[THE REQUEST]
List every person named in the news report below about the Howard County Senate votes.

Kokomo — Tom Haney has a website, which claims he’s running for the U.S. Senate.
The state of Indiana, however, doesn’t have him listed as an official candidate.
Tuesday, Haney apparently overcame that obstacle, garnering 200 votes in Howard County, according to unofficial election results posted on the Howard County Clerk’s website.
A Warsaw physician, Haney seemingly considered running for the GOP Senate nomination won Tuesday by Dan Coats.
But Dale Simmons, attorney for the Indiana Election Division, said Haney never submitted paperwork to be on the statewide ballot as a candidate.
Tuesday evening, Howard County Republicans were puzzled by the votes coming in for Haney.
As the vote totals were written on the whiteboard at county GOP headquarters, Haney’s name wasn’t listed.
“I don’t even know who that is,” Howard County Republican Party Chairman Craig Dunn said Wednesday. “He isn’t even a qualified candidate, because only five guys were certified.”

[DATA LINES]
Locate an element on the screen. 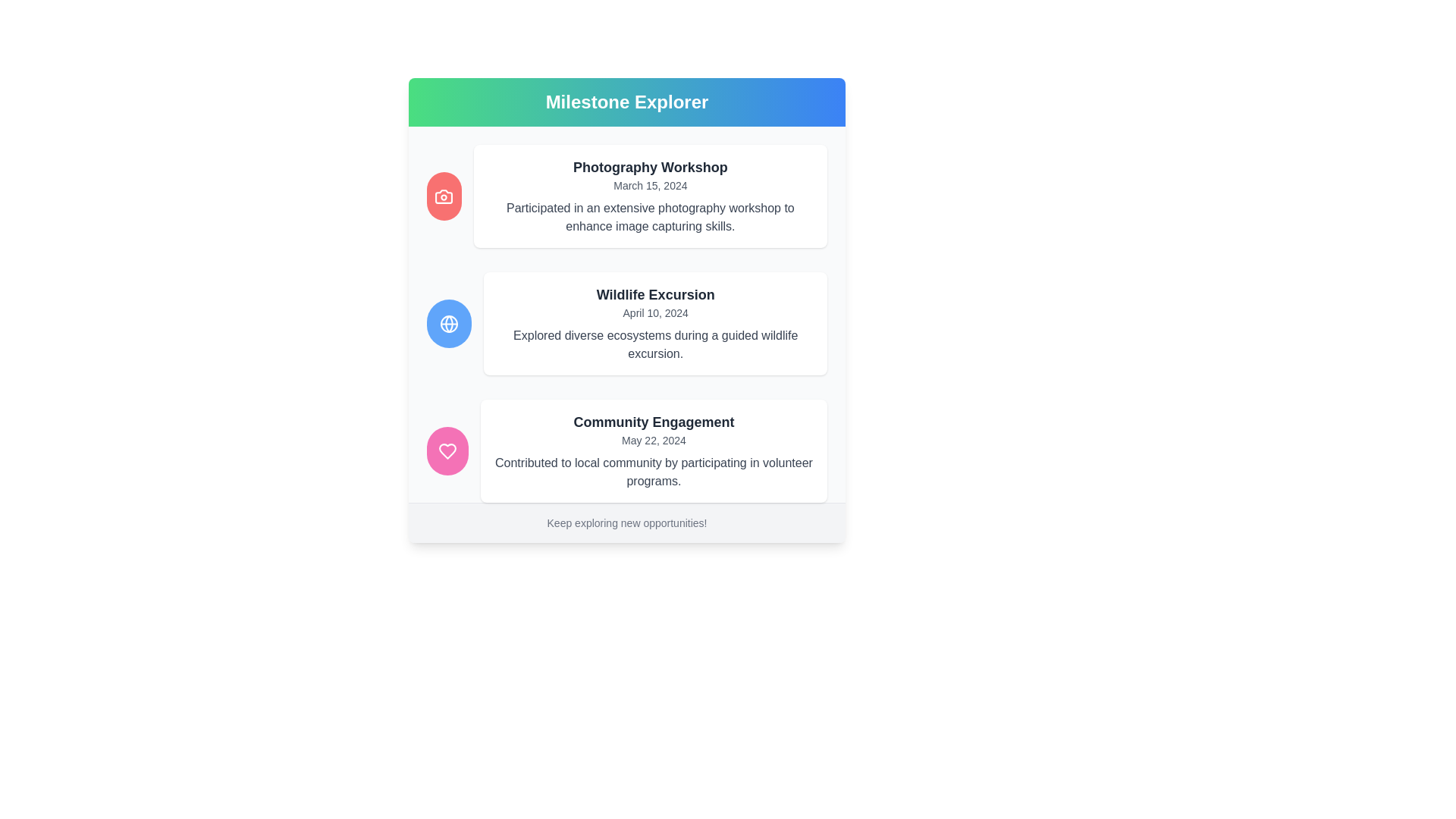 Image resolution: width=1456 pixels, height=819 pixels. displayed title 'Wildlife Excursion' from the bold, large-sized dark gray text label at the top of the card is located at coordinates (655, 295).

[SOLUTION TO THIS PROBLEM]
Tom Haney, Dan Coats, Dale Simmons, Craig Dunn